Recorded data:
#####
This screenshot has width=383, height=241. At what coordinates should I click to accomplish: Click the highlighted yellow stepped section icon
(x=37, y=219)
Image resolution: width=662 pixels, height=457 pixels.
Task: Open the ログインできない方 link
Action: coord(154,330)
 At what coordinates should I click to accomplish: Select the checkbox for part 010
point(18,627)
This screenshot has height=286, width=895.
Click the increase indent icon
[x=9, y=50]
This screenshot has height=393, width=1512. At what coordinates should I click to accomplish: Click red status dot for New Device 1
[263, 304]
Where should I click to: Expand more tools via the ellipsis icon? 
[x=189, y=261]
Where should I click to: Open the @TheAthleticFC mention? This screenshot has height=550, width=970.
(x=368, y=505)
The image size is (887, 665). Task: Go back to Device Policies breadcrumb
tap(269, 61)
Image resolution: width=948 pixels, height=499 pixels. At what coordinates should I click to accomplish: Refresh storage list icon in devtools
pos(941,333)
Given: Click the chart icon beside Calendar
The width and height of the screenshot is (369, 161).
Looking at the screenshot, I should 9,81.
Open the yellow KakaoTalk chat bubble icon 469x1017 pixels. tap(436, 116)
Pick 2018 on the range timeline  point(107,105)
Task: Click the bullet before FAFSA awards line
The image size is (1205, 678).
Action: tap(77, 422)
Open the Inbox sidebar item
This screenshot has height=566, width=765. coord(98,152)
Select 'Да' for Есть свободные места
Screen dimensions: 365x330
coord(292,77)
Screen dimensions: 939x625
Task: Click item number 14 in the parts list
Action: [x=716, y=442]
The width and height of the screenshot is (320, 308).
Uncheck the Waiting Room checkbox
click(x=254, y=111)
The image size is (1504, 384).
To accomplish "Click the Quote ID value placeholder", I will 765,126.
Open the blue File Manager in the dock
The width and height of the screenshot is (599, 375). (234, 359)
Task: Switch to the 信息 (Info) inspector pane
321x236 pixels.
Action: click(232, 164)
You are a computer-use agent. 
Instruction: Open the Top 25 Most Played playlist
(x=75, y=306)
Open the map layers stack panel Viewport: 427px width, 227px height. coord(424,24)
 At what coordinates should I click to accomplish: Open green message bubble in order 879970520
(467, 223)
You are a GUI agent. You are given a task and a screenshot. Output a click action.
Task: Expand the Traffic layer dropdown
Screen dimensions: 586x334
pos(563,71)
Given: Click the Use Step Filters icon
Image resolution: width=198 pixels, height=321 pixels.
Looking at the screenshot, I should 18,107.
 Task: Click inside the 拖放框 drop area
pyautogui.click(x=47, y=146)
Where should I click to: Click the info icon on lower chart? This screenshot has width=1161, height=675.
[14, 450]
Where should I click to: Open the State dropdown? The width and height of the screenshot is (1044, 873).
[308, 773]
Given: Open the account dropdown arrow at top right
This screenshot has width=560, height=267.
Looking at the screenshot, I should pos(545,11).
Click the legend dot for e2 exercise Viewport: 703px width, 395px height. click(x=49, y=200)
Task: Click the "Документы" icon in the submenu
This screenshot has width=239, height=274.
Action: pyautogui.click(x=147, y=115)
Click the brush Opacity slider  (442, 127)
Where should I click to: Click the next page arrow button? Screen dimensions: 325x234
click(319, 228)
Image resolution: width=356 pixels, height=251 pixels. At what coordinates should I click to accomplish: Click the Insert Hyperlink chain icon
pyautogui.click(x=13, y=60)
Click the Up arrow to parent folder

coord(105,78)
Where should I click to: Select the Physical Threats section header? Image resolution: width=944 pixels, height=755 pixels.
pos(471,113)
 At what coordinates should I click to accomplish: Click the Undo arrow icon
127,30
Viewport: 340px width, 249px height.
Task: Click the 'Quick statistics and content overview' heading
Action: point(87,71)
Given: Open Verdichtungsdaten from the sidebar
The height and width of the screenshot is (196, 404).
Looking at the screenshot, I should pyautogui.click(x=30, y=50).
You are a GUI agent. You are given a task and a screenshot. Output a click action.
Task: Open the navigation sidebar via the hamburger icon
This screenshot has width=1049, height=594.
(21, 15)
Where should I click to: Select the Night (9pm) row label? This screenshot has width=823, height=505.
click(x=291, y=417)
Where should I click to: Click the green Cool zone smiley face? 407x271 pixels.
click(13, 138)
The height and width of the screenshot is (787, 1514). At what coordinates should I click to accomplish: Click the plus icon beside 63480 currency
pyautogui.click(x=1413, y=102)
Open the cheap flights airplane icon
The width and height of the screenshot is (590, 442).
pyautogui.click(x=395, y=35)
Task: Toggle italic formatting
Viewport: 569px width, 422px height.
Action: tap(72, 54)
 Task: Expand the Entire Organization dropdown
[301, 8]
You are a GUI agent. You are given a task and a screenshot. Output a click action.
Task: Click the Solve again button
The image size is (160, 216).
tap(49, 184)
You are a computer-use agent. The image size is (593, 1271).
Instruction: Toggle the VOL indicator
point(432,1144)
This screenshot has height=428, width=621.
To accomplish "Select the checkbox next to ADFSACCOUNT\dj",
#####
What you should do: Copy each line of the data that contains the word "computer".

Answer below:
You are a computer-use agent. 
You are a computer-use agent. The image size is (593, 1271).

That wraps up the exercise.